▸ **Page extract**

================

Motivation For Weight Choice In Pooled Variance

Solution 1:

This question was already asked at How to derive "Pooled Sample Variance"?, but the accepted answer is wrong and the author of the question hasn’t been on the site since $2014$, so instead of trying to get them to unaccept the answer, I’ll post my answer here and vote to close the other question as a duplicate of this one.

As shown there, the weights should be in inverse proportion to the variances of the individual variance estimators. This is easiest to show for the combination of two estimators, where we have $\hat v=\lambda\hat v_1+(1-\lambda)\hat v_2$ with $\lambda\in[0,1]$ and thus $\mathsf{Var}[\hat v]=\lambda^2\mathsf{Var}[\hat v_1]+(1-\lambda)^2\mathsf{Var}[\hat v_2]$, which is minimal for $\lambda\mathsf{Var}[\hat v_1]-(1-\lambda)\mathsf{Var}[\hat v_2]=0$ and thus for

$$ \frac\lambda{1-\lambda}=\frac{\mathsf{Var}[\hat v_2]}{\mathsf{Var}[\hat v_1]}\;. $$

The variance of the unbiased variance estimator $\hat v=\frac1{n-1}\sum_i(x_i-\bar x_i)^2$ is

\begin{eqnarray} \operatorname{Var}[\hat v] &=& \mathsf E\left[\hat v^2\right]-\mathsf E\left[\hat v\right]^2 \\ &=& \mathsf E\left[\left(\frac1{n-1}\sum_i(x_i-\bar x_i)^2\right)^2\right]-\sigma^4 \\ &=& \frac1{n^2}\mathsf E\left[\left(\sum_ix_i^2-\frac2{n-1}\sum_{i\ne j}x_ix_j\right)^2\right]-\sigma^4 \\ &=&\frac{\mu_4}n-\frac{n-3}{n(n-1)}\sigma^4\;, \end{eqnarray}

where $\mu_4$ is the fourth central moment. So in general, even if the populations all have the same central moments, the optimal weight factor depends on the sizes of the populations in a more complicated way. However, for a normal distribution we have $\mu_4=3\sigma^4$ and thus

$$ \frac{\mu_4}n-\frac{n-3}{n(n-1)}\sigma^4=\frac{3\sigma^4}n-\frac{n-3}{n(n-1)}\sigma^4=\frac2{n-1}\sigma^4\;. $$

Thus, for a normal distribution, as you suspected, weighting the individual estimators by $n-1$ minimizes the variance of the pooled estimator.

================

▸ **Given data**

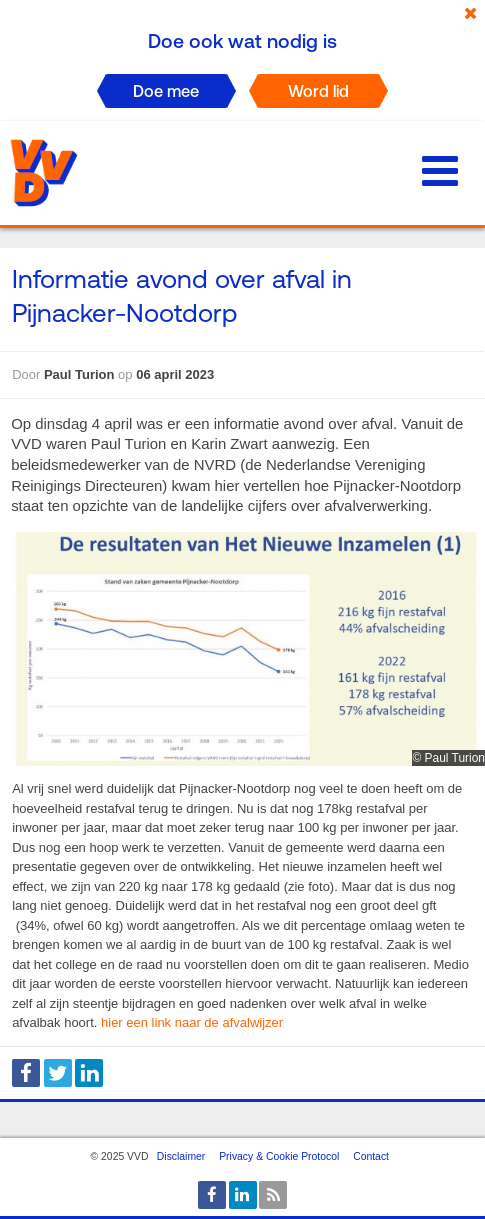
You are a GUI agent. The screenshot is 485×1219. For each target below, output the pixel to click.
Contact (371, 1156)
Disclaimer (181, 1156)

================

Rewrite the stretch of the pooled variance text from "This question was" through "of this one.", renaming "accepted answer" as "top-voted answer". The material was taken from a different source than the pooled variance text.

This question was already asked at How to derive "Pooled Sample Variance"?, but the top-voted answer is wrong and the author of the question hasn’t been on the site since $2014$, so instead of trying to get them to unaccept the answer, I’ll post my answer here and vote to close the other question as a duplicate of this one.